Esse último acaba de ser lançado no Brasil e certamente muita gente vai ver, atraídos pelo nome da estrela do filme, Julia Roberts.

Tudo se passa numa cidade pequena americana, coberta de neve. É quase Natal.

Holly (Julia Roberts) levou seus dois filhos menores, um de ovelha e a outra de estrelinha, para ensaiar o presépio na igreja. A filha maior, Ivy (Kathryn Newton), do primeiro casamento de Holly, com sua bela voz, canta com o coro.

Na volta para a casa, uma visita inesperada está na frente da porta:

“- É seu irmão mais velho”, exclama Holly, olhando para Ben (Lucas Hedge), que chega para passar o Natal com eles.

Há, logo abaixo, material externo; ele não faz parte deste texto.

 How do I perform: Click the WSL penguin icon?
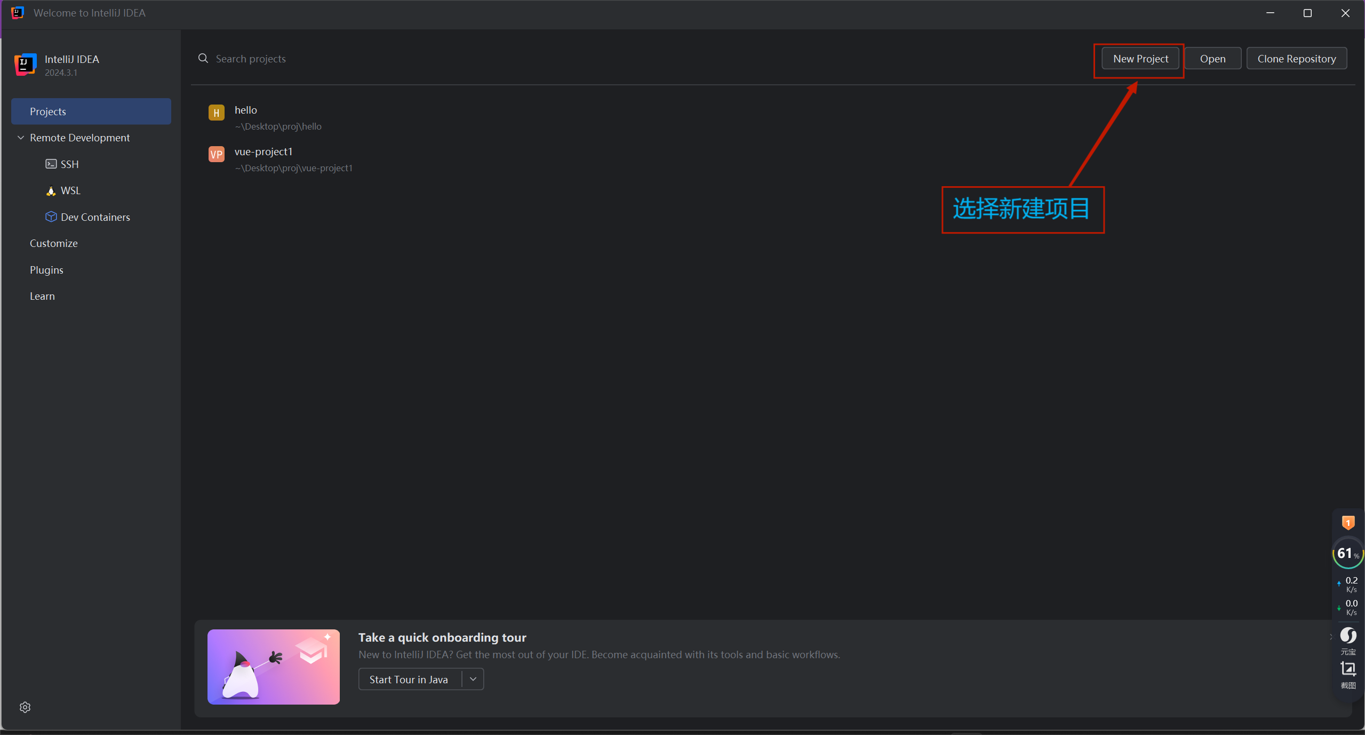[51, 191]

Mas há algo errado no ar, uma crispação nos olhos da irmã, um sorriso meio preso no rosto da mãe.

Só começamos a compreender melhor o que acontece quando, depois de uma conversa forçada na cozinha, a mãe recolhe todos os remédios de prescrição que encontra nos banheiros, pega também suas joias e esconde tudo no meio das toalhas da rouparia.

Quando chega o marido de Holly (Courtney B. Vance), avisado por Ivy do que acontecia, vemos que está sério e preocupado:

“- Não entendo você aqui. Terapeutas, médicos e até você mesmo concordaram que ainda é muito cedo para você visitar a família no Natal. Há muitas tentações para você e gatilhos perigosos. ”

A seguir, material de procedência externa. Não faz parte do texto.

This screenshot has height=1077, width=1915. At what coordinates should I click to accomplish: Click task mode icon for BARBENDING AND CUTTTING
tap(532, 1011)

E só para Holly ele, que é negro, diz:

“ Se ele fosse negro, estaria na prisão. “

Sem ter consciência do que está acontecendo, Ponce, o cachorrinho da família, está eufórico. Late e pula pela casa, fazendo farra com Ben e os dois pequenos. Na segunda parte da história, o cãozinho vai servir para aproximar Holly de descobertas terríveis sobre o passado do filho.

A mãe está dividida nesse primeiro momento. Alegre por ter a companhia do filho e, ao mesmo tempo, concordando com o marido e a filha, que ele tem que ser vigiado.

Julia Roberts está esplêndida no papel de mãe de um drogado, mostrando em seu rosto bonito o conflito de amar e não poder ajudar um filho perdido para a droga. Ela é forçada a sair de uma negação defensiva, querendo acreditar que ele mudou e ao mesmo tempo não podendo deixar de perceber as mentiras e a farsa que ele encena.

Lucas Hedge (“Manchester à beira mar”), filho do diretor e roteirista Peter Hedge na vida real, está também muito bem mas a estrela aqui é Julia Roberts, num papel perfeito para mais uma indicação ao Oscar. Merecida.